Domain display semantics are smeared across pages as inline ternaries. The risk-colour rule — "negative weight is green (lowers risk), positive is red (raises risk)" — is hand-written in three places (DecisionDetail signal table, Rules editor, Analytics). Timestamp formatting is done three different ways (toLocaleTimeString, toLocaleString, a local formatBucket). The signal table exists only in DecisionDetail; any new view that shows signals re-implements it. LevelPill/ActionPill live correctly in ui.tsx but as generic UI, not as a "render a Decision" vocabulary.

Solution (plain English)

A thin presentational module that owns how the domain looks: a riskColor(n) / signed-number formatter, a formatDecisionTime(), and a reusable <SignalTable>. Pages compose these instead of re-deriving them. The domain's visual language gets one definition.

Before / After

flowchart TB RC["risk-colour rule"] D1["DecisionDetail"]; R1["Rules"]; A1["Analytics"]; F1["Feed"] D1 --- RC; R1 --- RC; A1 --- RC D1 -.->|"own signal table"| ST1["table A"] F1 -.->|"own time fmt"| T1["fmt A"] D1 -.-> T2["fmt B"] classDef bad fill:#3a1416,stroke:#b04349,color:#ffd7d9 class RC,ST1,T1,T2 bad

flowchart TB P["decision-view module
riskColor · formatTime · SignalTable"] D2["DecisionDetail"]; R2["Rules"]; A2["Analytics"]; F2["Feed"] D2 --> P; R2 --> P; A2 --> P; F2 --> P classDef ok fill:#10241a,stroke:#2f7a52,color:#bff0d4 class P ok

Benefits

Locality: a colour-semantics or timezone change is one edit, not a grep across pages. Leverage: the hypothetical "Signals Explorer" page composes <SignalTable> for free. Tests: the formatters become pure and unit-testable; today they're trapped in JSX.

Worth exploring

C6 · A consistent data-access contract for pages

Files

ui/src/pages/*.tsx · lib/mic.ts + TryIt.tsx · (new) polling constants / useRecorder

Problem

The generated hooks are great, but the usage contract drifts: three styles of spreading queryOptions (spread+override vs bare call vs call-with-params), three error/loading conventions (early-return vs inline badge vs local-state mutation catch), and magic refetchInterval numbers (Feed 3s, Summary 5s, Analytics none — intentional?). Separately, the record→encode flow is coherent in mic.ts but TryIt carries 9 useState for the recorder sub-machine and the WINDOWS time-selector is duplicated in Summary and Analytics.

Solution (plain English)

Settle one convention and give the recurring pieces a home: a tiny polling constants object (documents why 3s vs 5s), one error/empty presentational wrapper pages share, a useRecorder() hook that swallows the 9 useStates, and a single <TimeWindowSelector>. Smaller than C5 but removes the "which pattern do I copy?" tax for the next page author.

Benefits

Locality: polling cadence and window options each get one source. Leverage: useRecorder makes the capture flow reusable beyond Try-It. AI-navigability: one obvious pattern per concern beats three.

Top recommendation

Start with C1 (voice seam), carrying C2 (signal contract) with it.
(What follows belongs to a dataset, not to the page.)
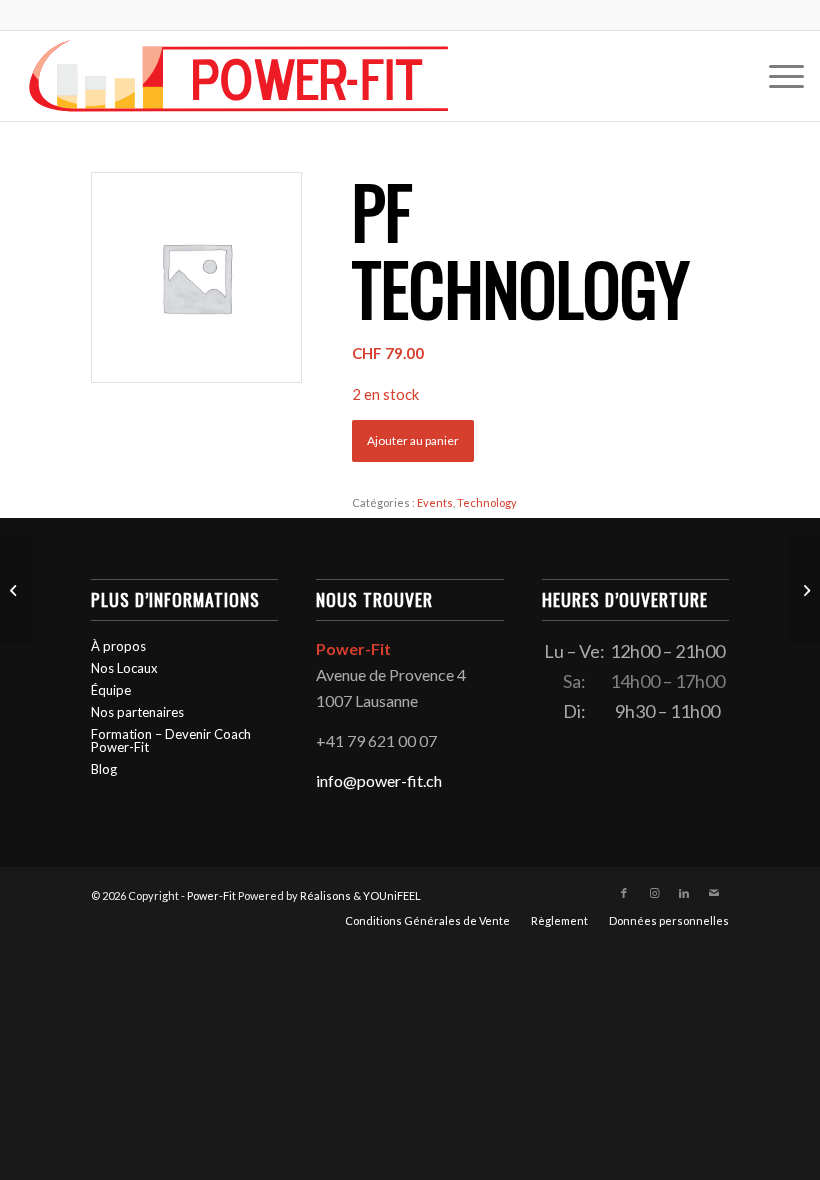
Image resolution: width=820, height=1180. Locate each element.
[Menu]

C1 is the one true deepening in the codebase: it turns the orchestrator's special-cased, untestable voice branch into one more adapter behind a small seam — the exact pattern that already works for phone vendors. It's where both the core and the transport explorers (and I) felt the most friction, it's the area the CLAUDE.md flags as most likely to change (EVA spec), and it unlocks tests that are impossible today. C2 rides along naturally: the new voice adapters should emit signals from the same named vocabulary, and closing the silent-skip gap protects the scoring that C1 reshapes. C3–C6 are real but bounded cleanups — schedule them after, and prefer C5 over C3/C4/C6 if you want the next-biggest locality win on the UI side.
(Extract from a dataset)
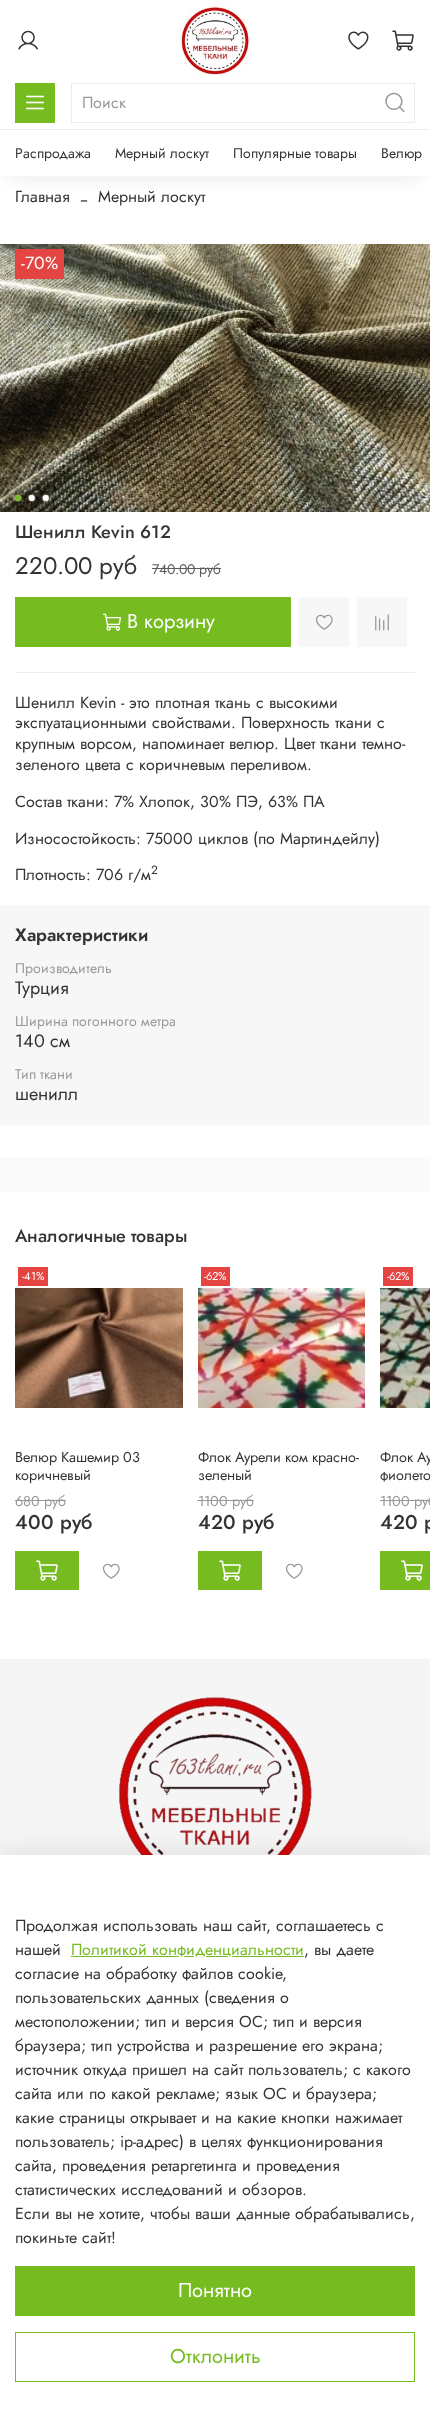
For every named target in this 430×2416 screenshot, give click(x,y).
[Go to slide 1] (18, 498)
C1 → deepest, highest leverage C2 → pairs with C1, kills silent-zero bugs C5 → best UI locality win C3/C4/C6 → bounded hygiene

No CONTEXT.md or ADRs found — domain terms taken from the code (Decision, Signal, Orchestrator, PhoneVendor, rules engine). If we pursue a candidate, I can seed CONTEXT.md with the vocabulary (e.g. VoiceVendor, signal vocabulary) as decisions crystallise.